Sister Burton asked women, young women and girls to answer the Savior’s call to become part of his work — the work of a disciple.
She said LDS women cannot do the difficult things they have been asked to do without help.
“Help comes through the Atonement of Jesus Christ, the guidance of the Holy Ghost, and through the helping hands of others.
“You have been sent to earth in this dispensation of time because of who you are and what you have been prepared to do. Regardless of what Satan would try to persuade us to think about who we are, our true identity is that of a disciple of Jesus Christ," she said.
Sister Burton said it is a blessing to be called to give the gift of daily discipleship to the Lord.
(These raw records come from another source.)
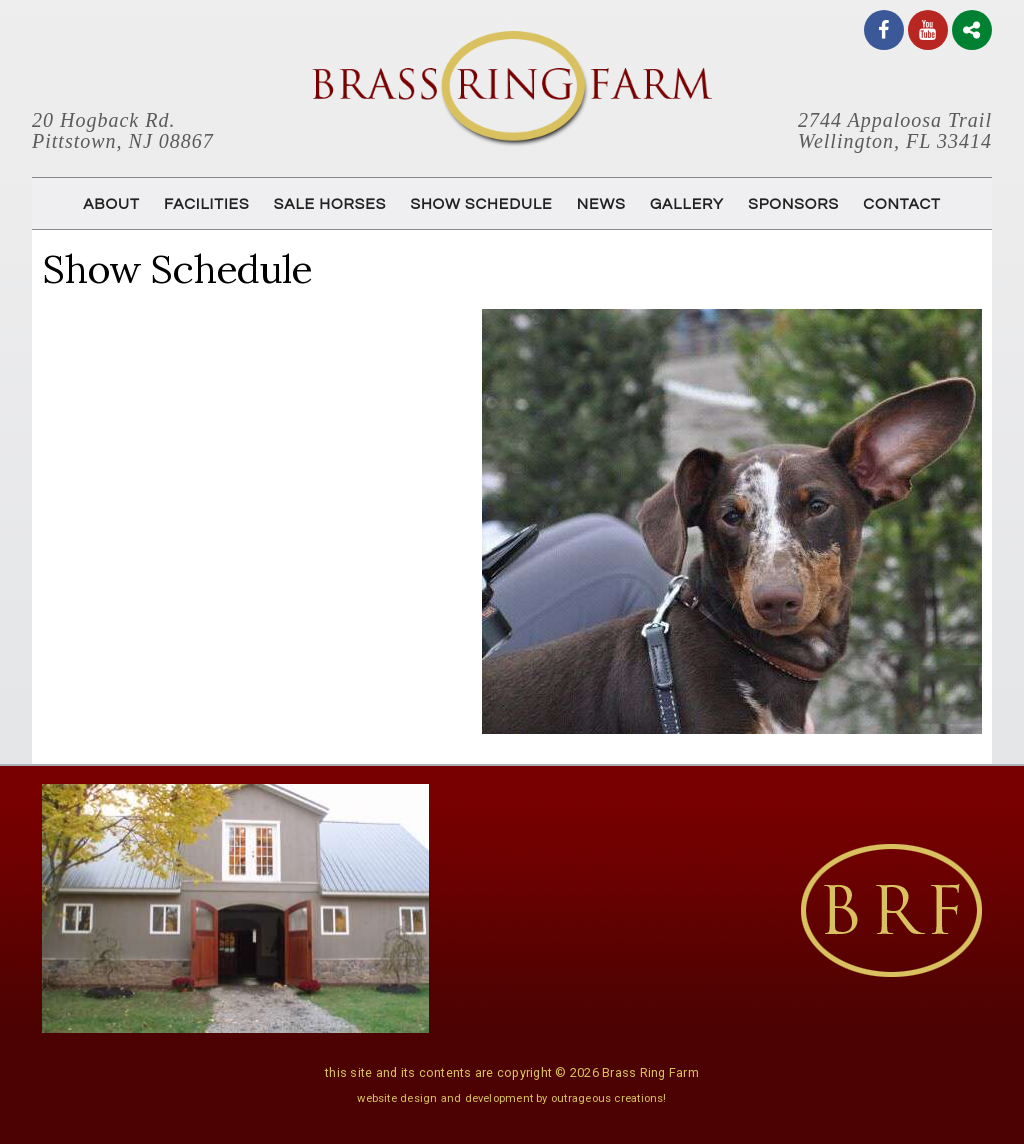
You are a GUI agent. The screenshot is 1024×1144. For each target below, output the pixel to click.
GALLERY (687, 204)
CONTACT (902, 204)
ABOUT (111, 204)
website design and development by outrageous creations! (511, 1098)
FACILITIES (206, 204)
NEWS (601, 204)
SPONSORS (793, 204)
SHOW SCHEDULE (481, 204)
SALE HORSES (330, 204)
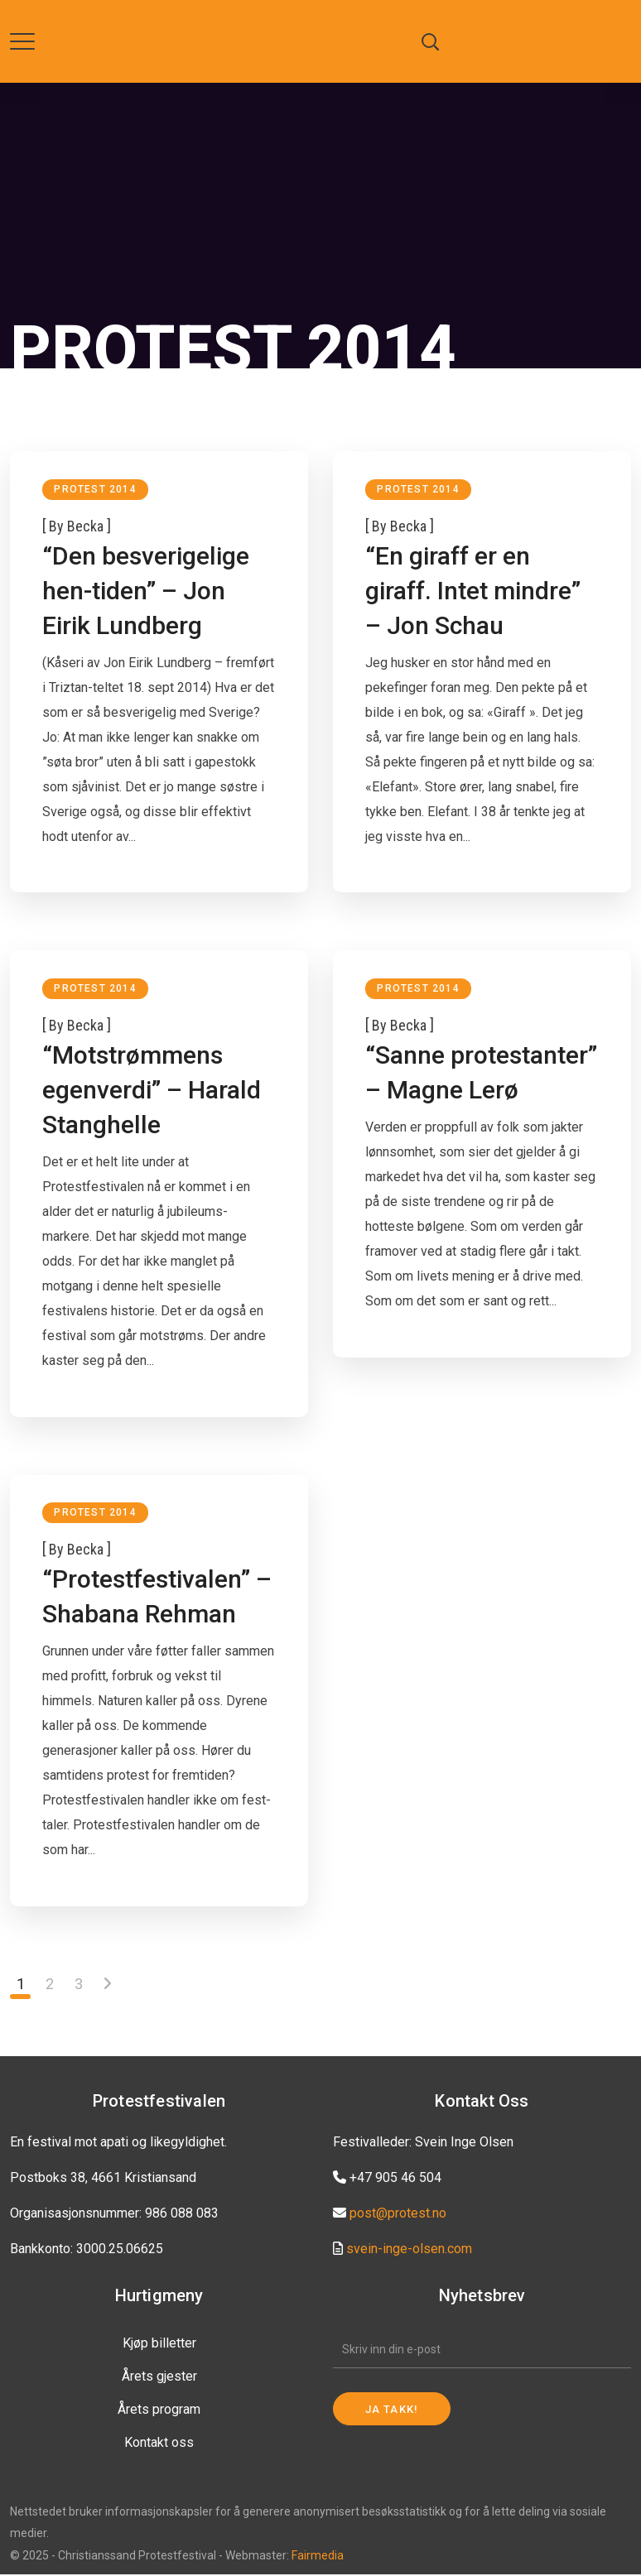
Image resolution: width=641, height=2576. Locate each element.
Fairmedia (318, 2557)
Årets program (159, 2411)
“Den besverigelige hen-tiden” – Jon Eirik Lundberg (146, 590)
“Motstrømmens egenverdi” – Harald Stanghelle (152, 1090)
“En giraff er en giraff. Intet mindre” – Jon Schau (473, 590)
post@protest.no (397, 2215)
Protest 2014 (96, 489)
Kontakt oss (159, 2444)
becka (86, 526)
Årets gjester (159, 2378)
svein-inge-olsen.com (409, 2250)
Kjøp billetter (159, 2345)
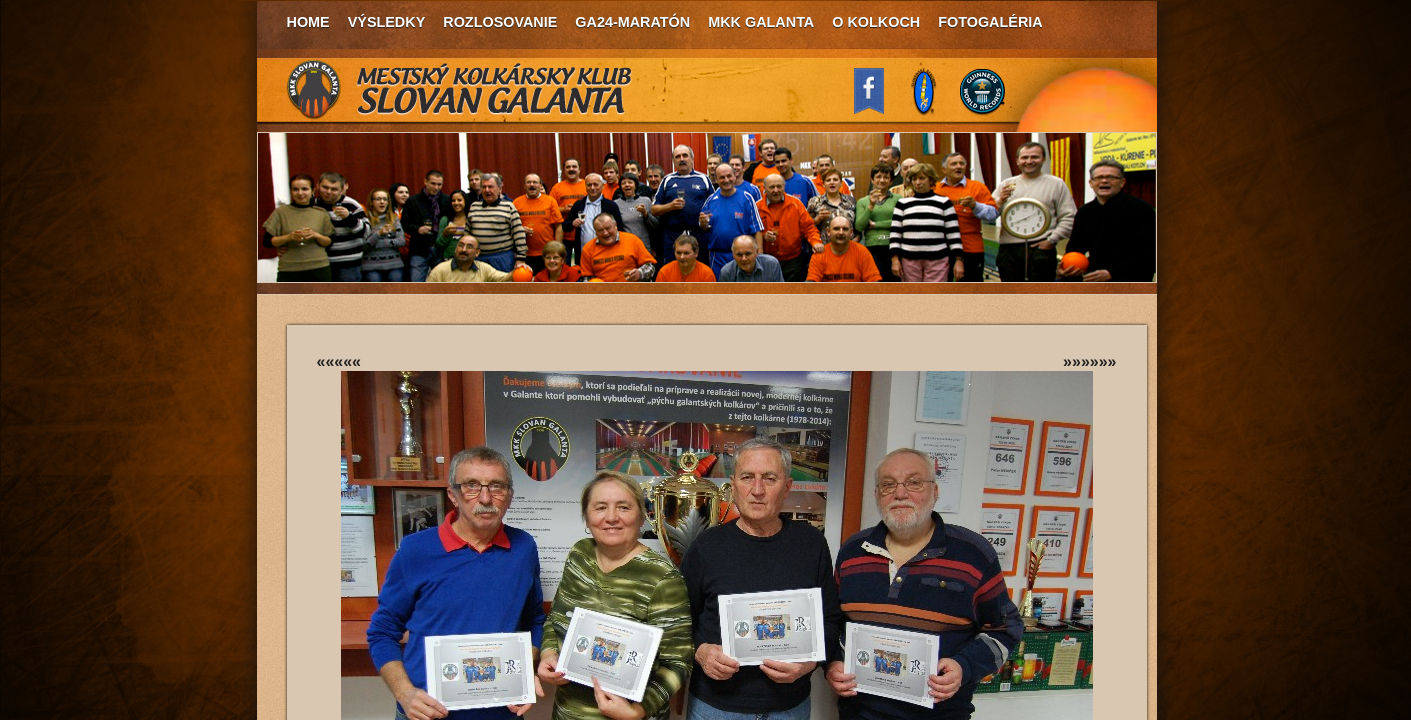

“I love the women of the church — young and old,” she said. “I have seen your strength. I have seen your faith. You have something to give and you are willing to give it. You do this without fanfare or publicity, drawing attention to the God you worship not yourselves, and with no thought of what you will receive. That’s what disciples do.”
Sister Oscarson told the women that they need to relax and rejoice in their divine differences.
“We as women can be particularly hard on ourselves. When we compare ourselves to one another, we will always feel inadequate or resentful of others. We need to realize that we all desire to serve in the kingdom using our unique talents and gifts in our own ways. Then we can enjoy our sisterhood, our associations and begin to serve.”
She said women have “so much to learn from one another and we often let self-imposed barriers keep us from enjoying associations which could be among our greatest blessings in our lives.”
There is no other group of women in the world who have access to greater blessings than Latter-day Saint women, Sister Oscarson said.
“We are members of the Lord’s church and regardless of our individual circumstances, we can all enjoy the full blessings of priesthood power through keeping the covenants we have made at baptism and in the temple," she said. "We have living prophets to lead and teach us and we enjoy the great gift of the Holy Ghost, which serves as a comfort and guide in our lives. We are blessed to work hand in hand with righteous brothers as we strengthen homes and families. We have access to the strength and power of temple ordinances and so much more. In addition to all of these magnificent blessings, we have each other — sisters in the gospel of Jesus Christ."
Sister Wixom said LDS women have "a desire to defend and sustain" the kingdom of God.
"We are daughters of our Heavenly Father," she said. "We are covenant-making women of all ages walking the path of mortality back to his presence. Keeping covenants protects us, prepares us and empowers us."
Whether in the Conference Center, a church building or in their homes, Sister Wixom invited all girls ages 8, 9, 10 and 11 to stand and sing the Primary song “Teach Me to Walk in the Light of His Love.” She then invited the rest of the congregation to sing the second verse, that begins, “Come, little child, and together we’ll learn.”
“As women of all ages we walk in his light,” she said. “Our journey on the path is personal and well lit with the Savior’s love.”
She told the women that as they strive to keep covenants, “our feelings of inadequacies and imperfection begin to fade, while the ordinances and the covenants of the temple come alive. Everyone is welcome to walk that path to eternal life.”
Through keeping sacred covenants all can feel the love of Heavenly Father and the Savior Jesus Christ, Sister Wixom said.
“Each one of us is on that path. Tonight, we sang about walking the path in the light," she said. "As individuals we are strong. Together, with God, we are unstoppable.”